• Theory built on a lie
    September 30,2012
     

    Haviland Smith uses the latest outbreak of violence in the Middle East to construct a convoluted diatribe against Israel in the Sunday, Sept. 23 Rutland Herald and Times Argus. He does so by ignoring the facts about who actually made the film deemed insulting to Muslims, and then by building a misleading case around a lie.

    Mr. Smith pretends that no one knows who made the film. He implicates “fundamentalist American Christians, an Israeli American, assorted Israelis, fundamentalist Muslim terrorists and God knows what else ... The fact remains that we have no idea.” In fact, as he and the rest of the world well know, the responsibility was directly traced to an Egyptian Coptic Christian named Nakoula Basseley Nakoula some two weeks before his commentary appeared.

    Then, Mr. Smith reasons, since we don’t know the perpetrators (which we do), we should look at who stands to gain from the fallout, and thereby uncover the guilty party.
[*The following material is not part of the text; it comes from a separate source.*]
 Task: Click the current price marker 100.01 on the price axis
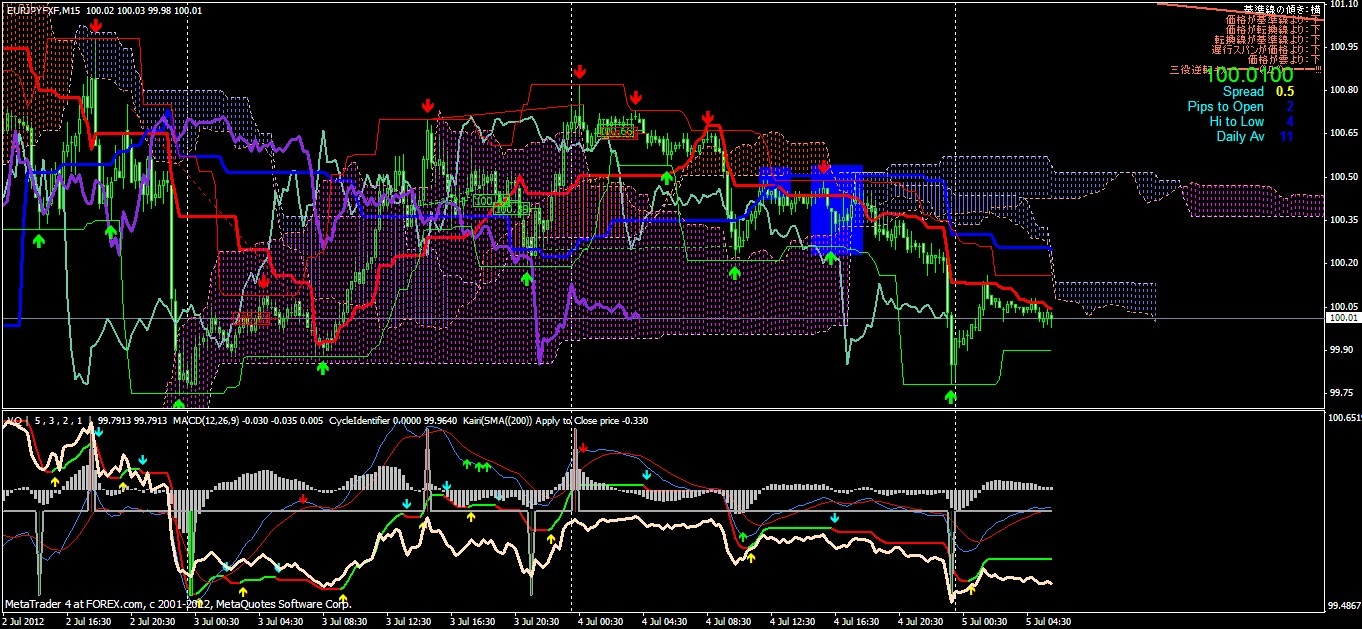click(1342, 318)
    Muslim fundamentalists who “seek to stay in permanent conflict with America,” are promoting the violence, he says. But the group that clearly has the most to gain are — you guessed it — “Israelis who have struggled against Palestinian interests … (for whom) anything they can do to turn America against Palestine, against Arabs and Muslims in general … is by definition a good thing.”

    Then, to bolster his faulty logic, Mr. Smith repeats the lie, first perpetrated by the actual filmmakers and within a day discredited by every responsible U.S. and international news media, that it was an Israeli-American real estate developer backed by 100 Jewish businessmen (not 99 or 102) who produced the film. And, even if this were true, it would be scurrilous to condemn an entire country’s government and half its population for the deeds of 101 individuals.
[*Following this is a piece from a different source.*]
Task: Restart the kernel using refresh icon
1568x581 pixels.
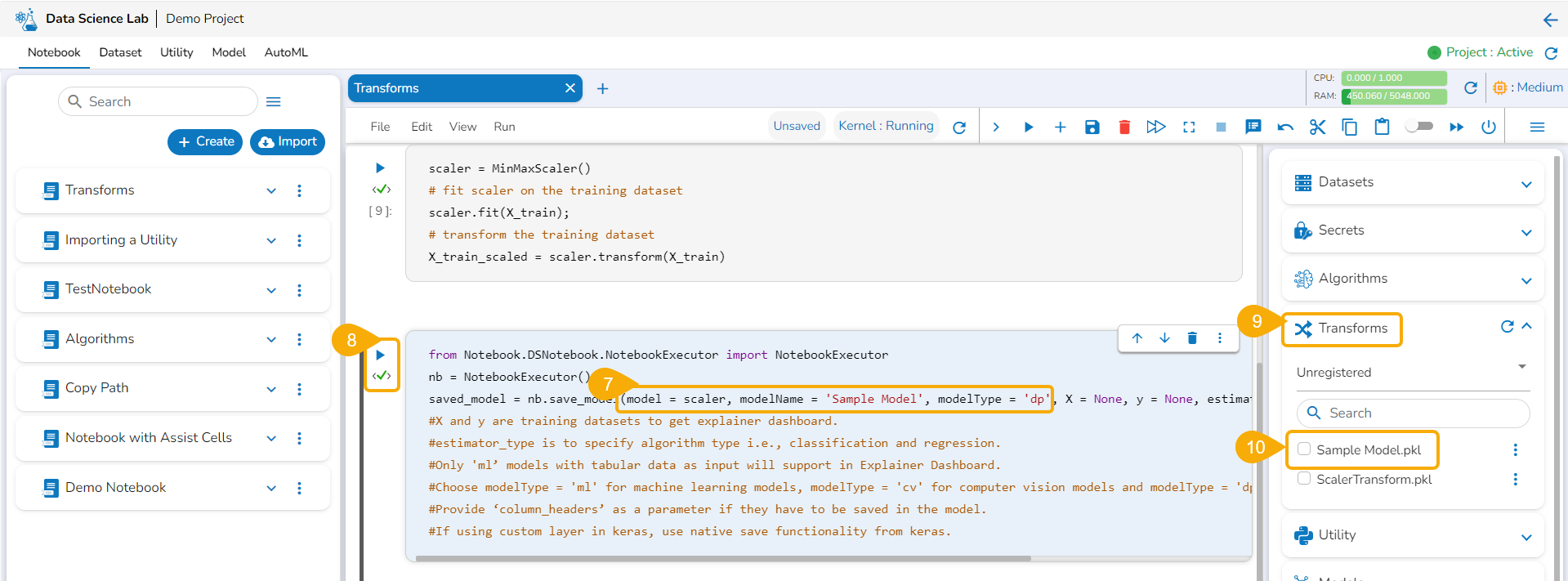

    To use an analogy: If a wife is murdered, and it turns out her husband had a large life insurance policy on her, surely suspicion would fall on him. But if another party who could benefit equally from the murder confesses, surely one would expect the husband to be exonerated. By Mr. Smith’s biased logic, however, we would ignore the confessed killer and continue to blame the husband.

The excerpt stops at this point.